Ever have a running week that sucks? Not just a run: every run, for a week. That was this week.
The first months back to running felt like that honeymoon period when you get back together with a lost love: every day is sunshine and rainbows, why did we ever break up, I love you so much, let’s never fight again. Then he leaves the toilet seat up for the 40th time, and never did get rid of the snarling morning breath, when is he going to burn that ratty pair of sweatpants? The magic fades.
That was this week: me and running, we had our first tiff since getting back together.

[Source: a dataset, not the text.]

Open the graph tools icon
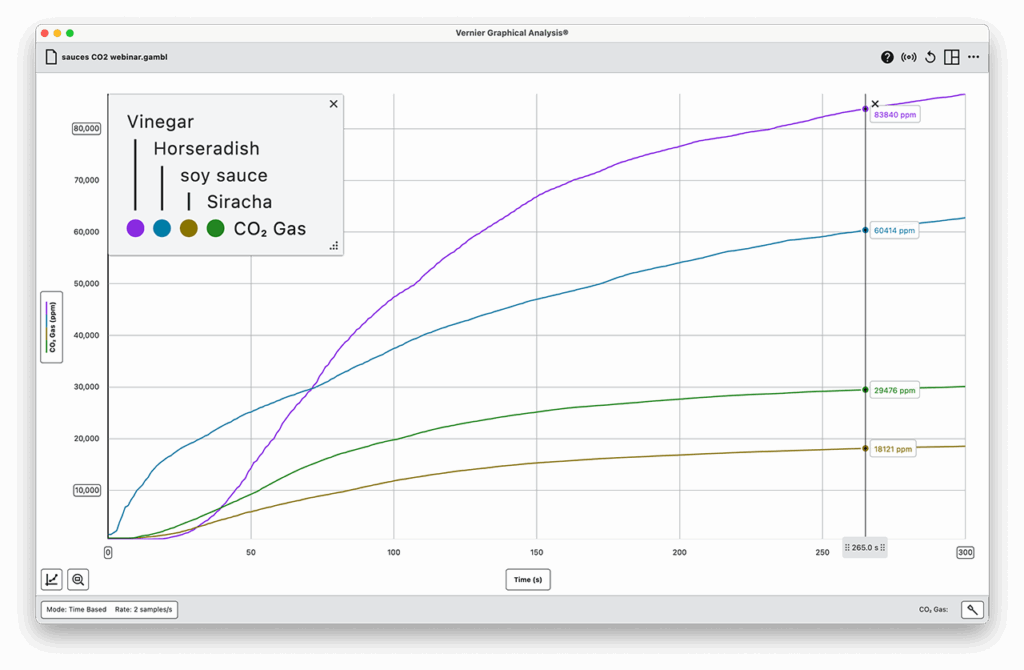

First, the Monday campfire run. It was cold AF but the group stayed warm doing hill intervals. Being careful – listening to my body – I opted to run flats between the group’s moving hill locations. I didn’t bring the dog, first mistake. Running through a single-track trail in the dark, following a pair of strange footprints, I was swinging my headlamp around like a lighthouse, certain that I was just one frantic spin away from a horror movie jump scene. After too many stops and starts, I was frozen and called the run, heading back by myself to warm up after a sad 30 minutes on the trails, most of the time spent yelling into the darkness, “I know karate and my husband is right behind me!” I don’t know karate. Todd was miles away.
The second run, the mid-week Mystery Run, was akin to a half-hearted apology when your better half knows they’ve screwed up and have to do something but don’t really feel like it. First, Disdainful Tween Daughter says she wants to come on the run. What? Really? I quickly hide my delight behind a passive demeanor before Uncool Mom ruins the moment. Then, right before the run, she changes her mind, which results in a lovely sonnet called “You’re going” and a sulky refrain of “You’ll regret making me” for the entire drive to the run.

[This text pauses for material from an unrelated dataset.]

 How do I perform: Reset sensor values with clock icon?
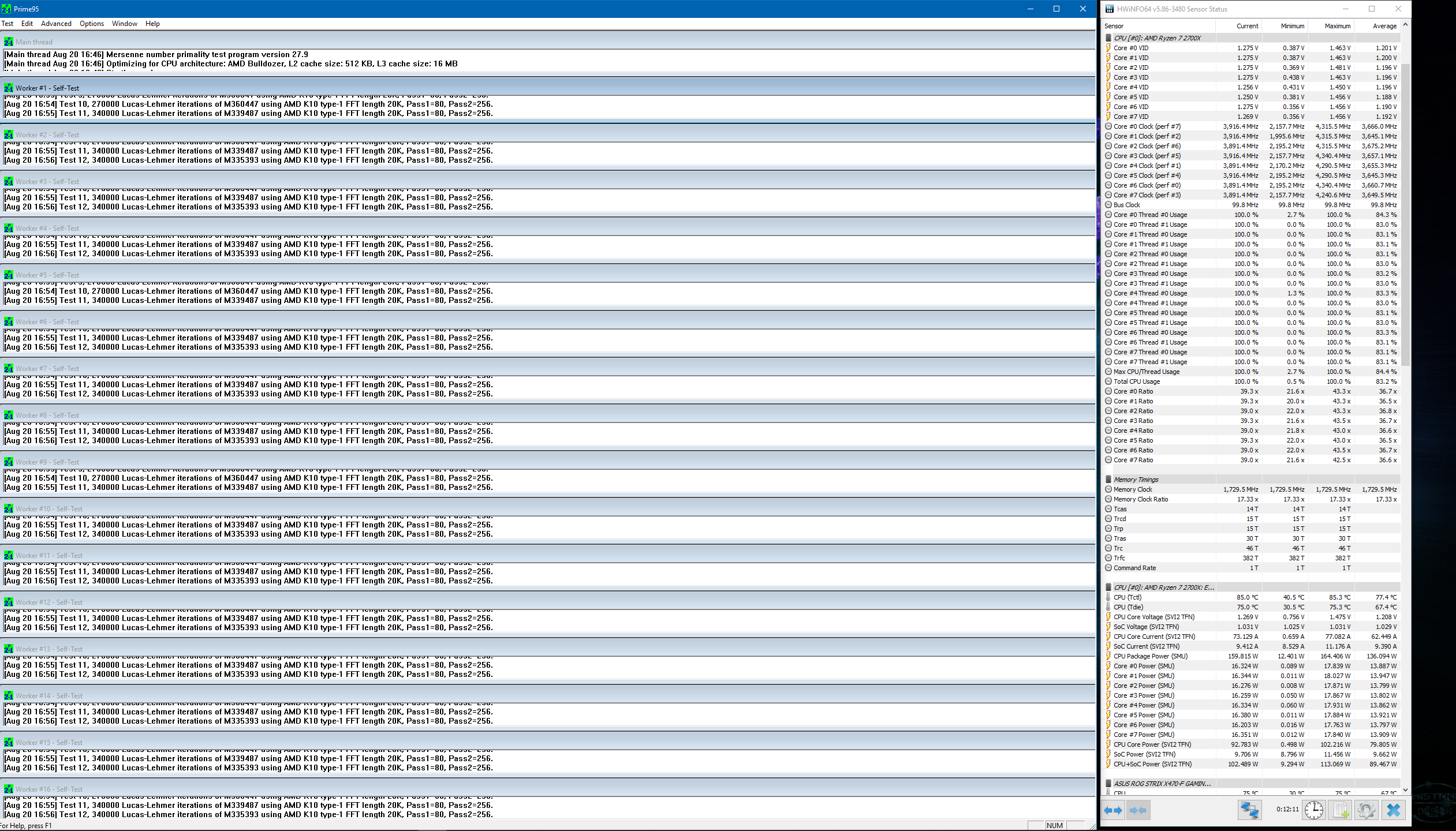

Arriving at random location near unknown trail, a quick group of guys congregate for the adventure. Where are the ladies who like to chat? The group takes off and I’m alone navigating dark trails, again without the dog. When will I learn. After almost falling off a cliff and then scaring a porcupine who comes within seconds of quilling me, I’m craving some company. At the group’s first @sshole stop, I mention that doing a slinky run would be nice. Like many good men out there, they hear what I say, even make a nodding gesture like they understand, but recognition is far, far away as testosterone and competition glaze over good intentions. Gone again.
This time, Less Disdainful Daughter having-a-good-time-against-her-will decides to stay back with me. “Mom, you lead.” Awww. Inspired by her company, I’m moving like a gazelle, turning my legs over with unbelievable grace. Then, I make the mistake of looking back. She’s walking behind me. Right behind me. Walking!! Yeah, I know she’s fit and I’m returning to fitness, she’s tall and I’m short, but really! Finally, I tell her to at least pretend to run because this is way too disheartening. Good kid complies with a wry smile, wasn’t it just last year when she couldn’t catch me? I’m so out of shape. This effin’ sucks.
Going for a trifecta, I head out on the Saturday run, Snakes and Ladders. Today, I’m going to own those hills, first time not modifying since my return to running bliss! One problem: the Good Parent in me brought the kids, not thinking that the Good Runner in me was going to pay dearly for that decision. Mere minutes into the run, the group has disappeared out of sight and it’s just me on an icy sidewalk berating my daughters who are moving so slowly, moss could grow on them. After I’ve woken up most of the neighbourhood dogs and just as I’ve exhausted my reserves of motivation, the girls perk up like a shot of caffeine and spryly run away to enjoy the trails while I stumble behind, reaching for wisps of elusive energy.
At last, I find the group doing loop repeats, even timing my entrance well enough to enjoy the company of another runner for a couple minutes. Human adult conversation on the trails? I’m back! But as quick as they’ve come, they’re gone, chatter floating along to another runner as they skip the hill that I’m so committed to completing. Left alone with my Good Intentions, I am tenacious in doing the run properly, pushing hard on the ups and flats, recovering on the downs. With nobody in sight, and Sidney the Dog too busy rolling in snow to carry on her end of the conversation, the frustrations of this week’s runs deflate me. Just as I’m about to call another disheartening run and head back, a runner comes around the corner with a “way to go”, then another one right behind shares a high five. As each runner passes me on the loop of torturous hills and stairs, I’m engulfed in voices of support all around me.
Re-invigorated, I spend the last ten minutes thanking myself and nature and my dog for a beautiful day to enjoy a beautiful run. Yeah, maybe this week’s runs were frustrating. But, three times this week, I’ve taken time for me, in whatever form it took – something I didn’t used to do very well. With lighter footsteps, I trot back to the group, finding friendly faces and cheery smiles in a warm coffee shop – including those of three sweaty, happy girls. Runs can be hard and life can still be good. Besides, what’s the alternative? Stop running? We made a commitment to each other; I’m not breaking that over a little tiff.